[Data items]
%%

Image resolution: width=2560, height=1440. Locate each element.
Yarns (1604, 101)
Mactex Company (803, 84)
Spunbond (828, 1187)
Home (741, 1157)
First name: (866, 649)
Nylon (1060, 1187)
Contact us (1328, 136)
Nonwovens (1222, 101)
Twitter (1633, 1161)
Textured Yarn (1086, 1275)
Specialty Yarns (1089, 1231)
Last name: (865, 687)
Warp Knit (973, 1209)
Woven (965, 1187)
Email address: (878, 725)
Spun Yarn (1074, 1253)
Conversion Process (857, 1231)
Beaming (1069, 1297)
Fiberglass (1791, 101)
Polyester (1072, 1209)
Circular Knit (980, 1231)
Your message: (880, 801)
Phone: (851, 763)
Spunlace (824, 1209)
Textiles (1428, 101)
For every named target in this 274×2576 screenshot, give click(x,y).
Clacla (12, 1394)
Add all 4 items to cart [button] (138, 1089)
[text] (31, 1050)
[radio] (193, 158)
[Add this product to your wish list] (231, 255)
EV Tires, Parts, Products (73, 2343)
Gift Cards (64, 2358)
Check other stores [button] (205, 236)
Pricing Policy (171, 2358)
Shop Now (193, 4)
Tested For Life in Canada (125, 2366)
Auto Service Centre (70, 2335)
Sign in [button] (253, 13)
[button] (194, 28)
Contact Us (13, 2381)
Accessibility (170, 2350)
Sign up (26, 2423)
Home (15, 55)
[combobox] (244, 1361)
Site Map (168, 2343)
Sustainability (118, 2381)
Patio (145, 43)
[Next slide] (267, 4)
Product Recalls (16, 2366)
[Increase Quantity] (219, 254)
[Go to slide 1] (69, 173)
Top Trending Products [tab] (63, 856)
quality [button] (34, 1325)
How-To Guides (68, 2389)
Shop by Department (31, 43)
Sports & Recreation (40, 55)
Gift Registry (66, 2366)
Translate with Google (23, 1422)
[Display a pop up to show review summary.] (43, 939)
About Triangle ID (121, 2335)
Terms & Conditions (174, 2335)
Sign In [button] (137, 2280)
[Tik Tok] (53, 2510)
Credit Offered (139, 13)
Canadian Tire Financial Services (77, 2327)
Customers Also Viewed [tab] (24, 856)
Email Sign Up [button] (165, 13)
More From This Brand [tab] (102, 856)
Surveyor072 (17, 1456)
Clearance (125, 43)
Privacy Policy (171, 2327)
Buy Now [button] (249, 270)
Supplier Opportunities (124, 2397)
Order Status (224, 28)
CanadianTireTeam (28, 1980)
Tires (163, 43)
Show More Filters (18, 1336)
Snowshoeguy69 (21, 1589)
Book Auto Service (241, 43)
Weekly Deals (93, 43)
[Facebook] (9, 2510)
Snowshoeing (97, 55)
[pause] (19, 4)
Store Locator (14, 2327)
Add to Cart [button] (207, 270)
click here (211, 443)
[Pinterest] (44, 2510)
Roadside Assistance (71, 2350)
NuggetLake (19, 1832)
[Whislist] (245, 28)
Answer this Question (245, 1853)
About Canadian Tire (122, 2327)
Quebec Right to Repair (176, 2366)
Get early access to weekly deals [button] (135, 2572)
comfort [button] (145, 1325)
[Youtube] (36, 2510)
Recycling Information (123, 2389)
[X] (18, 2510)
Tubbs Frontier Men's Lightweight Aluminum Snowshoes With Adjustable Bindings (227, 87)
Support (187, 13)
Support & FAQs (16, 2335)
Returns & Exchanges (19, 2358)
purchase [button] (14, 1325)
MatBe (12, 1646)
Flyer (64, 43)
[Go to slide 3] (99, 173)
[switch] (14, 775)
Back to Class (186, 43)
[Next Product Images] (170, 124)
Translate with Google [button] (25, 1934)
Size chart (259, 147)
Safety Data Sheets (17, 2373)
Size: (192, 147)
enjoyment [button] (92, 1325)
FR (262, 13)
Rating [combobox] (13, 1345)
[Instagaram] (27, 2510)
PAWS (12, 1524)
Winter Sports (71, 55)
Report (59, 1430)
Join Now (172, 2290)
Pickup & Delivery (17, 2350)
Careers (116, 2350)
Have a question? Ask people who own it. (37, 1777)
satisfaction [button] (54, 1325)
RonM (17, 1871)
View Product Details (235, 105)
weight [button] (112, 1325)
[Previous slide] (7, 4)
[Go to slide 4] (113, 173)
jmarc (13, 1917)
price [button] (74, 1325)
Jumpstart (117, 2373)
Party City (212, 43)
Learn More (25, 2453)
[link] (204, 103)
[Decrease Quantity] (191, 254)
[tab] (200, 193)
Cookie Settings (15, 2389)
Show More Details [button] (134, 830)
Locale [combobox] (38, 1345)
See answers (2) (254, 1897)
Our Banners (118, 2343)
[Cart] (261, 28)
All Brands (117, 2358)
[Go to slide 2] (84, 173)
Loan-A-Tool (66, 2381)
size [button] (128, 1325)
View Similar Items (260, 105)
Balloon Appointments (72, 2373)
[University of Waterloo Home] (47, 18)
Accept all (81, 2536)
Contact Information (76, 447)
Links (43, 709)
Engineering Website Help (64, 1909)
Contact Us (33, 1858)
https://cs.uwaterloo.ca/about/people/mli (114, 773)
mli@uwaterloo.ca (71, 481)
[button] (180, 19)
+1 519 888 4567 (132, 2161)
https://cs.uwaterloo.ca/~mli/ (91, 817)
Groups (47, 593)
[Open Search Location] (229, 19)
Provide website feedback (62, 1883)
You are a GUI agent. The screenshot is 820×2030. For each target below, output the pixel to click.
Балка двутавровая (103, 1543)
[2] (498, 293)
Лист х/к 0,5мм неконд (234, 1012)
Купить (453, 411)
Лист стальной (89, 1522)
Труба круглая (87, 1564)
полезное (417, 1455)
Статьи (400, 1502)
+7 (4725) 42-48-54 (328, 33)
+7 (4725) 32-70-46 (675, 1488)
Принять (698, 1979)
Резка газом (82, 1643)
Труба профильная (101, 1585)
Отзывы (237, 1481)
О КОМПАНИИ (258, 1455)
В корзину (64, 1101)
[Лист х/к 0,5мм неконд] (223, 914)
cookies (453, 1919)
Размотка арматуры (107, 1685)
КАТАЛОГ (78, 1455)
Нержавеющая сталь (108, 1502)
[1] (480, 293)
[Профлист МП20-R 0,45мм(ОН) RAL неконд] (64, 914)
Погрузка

%%

PROMPT:
Your task is to set down all of the entries exactly as they appear.

ANSWER TO THIS TASK:
Image resolution: width=2560, height=1440. Locate each element.
Yarns (1604, 101)
Mactex Company (803, 84)
Spunbond (828, 1187)
Home (741, 1157)
First name: (866, 649)
Nylon (1060, 1187)
Contact us (1328, 136)
Nonwovens (1222, 101)
Twitter (1633, 1161)
Textured Yarn (1086, 1275)
Specialty Yarns (1089, 1231)
Last name: (865, 687)
Warp Knit (973, 1209)
Woven (965, 1187)
Email address: (878, 725)
Spun Yarn (1074, 1253)
Conversion Process (857, 1231)
Beaming (1069, 1297)
Fiberglass (1791, 101)
Polyester (1072, 1209)
Circular Knit (980, 1231)
Your message: (880, 801)
Phone: (851, 763)
Spunlace (824, 1209)
Textiles (1428, 101)
For every named target in this 274×2576 screenshot, give click(x,y).
Clacla (12, 1394)
Add all 4 items to cart [button] (138, 1089)
[text] (31, 1050)
[radio] (193, 158)
[Add this product to your wish list] (231, 255)
EV Tires, Parts, Products (73, 2343)
Gift Cards (64, 2358)
Check other stores [button] (205, 236)
Pricing Policy (171, 2358)
Shop Now (193, 4)
Tested For Life in Canada (125, 2366)
Auto Service Centre (70, 2335)
Sign in [button] (253, 13)
[button] (194, 28)
Contact Us (13, 2381)
Accessibility (170, 2350)
Sign up (26, 2423)
Home (15, 55)
[combobox] (244, 1361)
Site Map (168, 2343)
Sustainability (118, 2381)
Patio (145, 43)
[Next slide] (267, 4)
Product Recalls (16, 2366)
[Increase Quantity] (219, 254)
[Go to slide 1] (69, 173)
Top Trending Products [tab] (63, 856)
quality [button] (34, 1325)
How-To Guides (68, 2389)
Shop by Department (31, 43)
Sports & Recreation (40, 55)
Gift Registry (66, 2366)
Translate with Google (23, 1422)
[Display a pop up to show review summary.] (43, 939)
About Triangle ID (121, 2335)
Terms & Conditions (174, 2335)
Sign In [button] (137, 2280)
[Tik Tok] (53, 2510)
Credit Offered (139, 13)
Canadian Tire Financial Services (77, 2327)
Customers Also Viewed [tab] (24, 856)
Email Sign Up [button] (165, 13)
More From This Brand [tab] (102, 856)
Surveyor072 (17, 1456)
Clearance (125, 43)
Privacy Policy (171, 2327)
Buy Now [button] (249, 270)
Supplier Opportunities (124, 2397)
Order Status (224, 28)
CanadianTireTeam (28, 1980)
Tires (163, 43)
Show More Filters (18, 1336)
Snowshoeguy69 (21, 1589)
Book Auto Service (241, 43)
Weekly Deals (93, 43)
[Facebook] (9, 2510)
Snowshoeing (97, 55)
[pause] (19, 4)
Store Locator (14, 2327)
Add to Cart [button] (207, 270)
click here (211, 443)
[Pinterest] (44, 2510)
Roadside Assistance (71, 2350)
NuggetLake (19, 1832)
[Whislist] (245, 28)
Answer this Question (245, 1853)
About Canadian Tire (122, 2327)
Quebec Right to Repair (176, 2366)
Get early access to weekly deals [button] (135, 2572)
comfort [button] (145, 1325)
[Youtube] (36, 2510)
Recycling Information (123, 2389)
[X] (18, 2510)
Tubbs Frontier Men's Lightweight Aluminum Snowshoes With Adjustable Bindings (227, 87)
Support (187, 13)
Support & FAQs (16, 2335)
Returns & Exchanges (19, 2358)
purchase [button] (14, 1325)
MatBe (12, 1646)
Flyer (64, 43)
[Go to slide 3] (99, 173)
[switch] (14, 775)
Back to Class (186, 43)
[Next Product Images] (170, 124)
Translate with Google [button] (25, 1934)
Size chart (259, 147)
Safety Data Sheets (17, 2373)
Size: (192, 147)
enjoyment [button] (92, 1325)
FR (262, 13)
Rating [combobox] (13, 1345)
[Instagaram] (27, 2510)
PAWS (12, 1524)
Winter Sports (71, 55)
Report (59, 1430)
Join Now (172, 2290)
Pickup & Delivery (17, 2350)
Careers (116, 2350)
Have a question? Ask people who own it. (37, 1777)
satisfaction [button] (54, 1325)
RonM (17, 1871)
View Product Details (235, 105)
weight [button] (112, 1325)
[Previous slide] (7, 4)
[Go to slide 4] (113, 173)
jmarc (13, 1917)
price [button] (74, 1325)
Jumpstart (117, 2373)
Party City (212, 43)
Learn More (25, 2453)
[link] (204, 103)
[Decrease Quantity] (191, 254)
[tab] (200, 193)
Cookie Settings (15, 2389)
Show More Details [button] (134, 830)
Locale [combobox] (38, 1345)
See answers (2) (254, 1897)
Our Banners (118, 2343)
[Cart] (261, 28)
All Brands (117, 2358)
[Go to slide 2] (84, 173)
Loan-A-Tool (66, 2381)
size [button] (128, 1325)
View Similar Items (260, 105)
Balloon Appointments (72, 2373)
[University of Waterloo Home] (47, 18)
Accept all (81, 2536)
Contact Information (76, 447)
Links (43, 709)
Engineering Website Help (64, 1909)
Contact Us (33, 1858)
https://cs.uwaterloo.ca/about/people/mli (114, 773)
mli@uwaterloo.ca (71, 481)
[button] (180, 19)
+1 519 888 4567 (132, 2161)
https://cs.uwaterloo.ca/~mli/ (91, 817)
Groups (47, 593)
[Open Search Location] (229, 19)
Provide website feedback (62, 1883)
You are a GUI agent. The screenshot is 820×2030. For each target below, output the pixel to click.
Балка двутавровая (103, 1543)
[2] (498, 293)
Лист х/к 0,5мм неконд (234, 1012)
Купить (453, 411)
Лист стальной (89, 1522)
Труба круглая (87, 1564)
полезное (417, 1455)
Статьи (400, 1502)
+7 (4725) 42-48-54 (328, 33)
+7 (4725) 32-70-46 (675, 1488)
Принять (698, 1979)
Резка газом (82, 1643)
Труба профильная (101, 1585)
Отзывы (237, 1481)
О КОМПАНИИ (258, 1455)
В корзину (64, 1101)
[Лист х/к 0,5мм неконд] (223, 914)
cookies (453, 1919)
Размотка арматуры (107, 1685)
КАТАЛОГ (78, 1455)
Нержавеющая сталь (108, 1502)
[1] (480, 293)
[Профлист МП20-R 0,45мм(ОН) RAL неконд] (64, 914)
Погрузка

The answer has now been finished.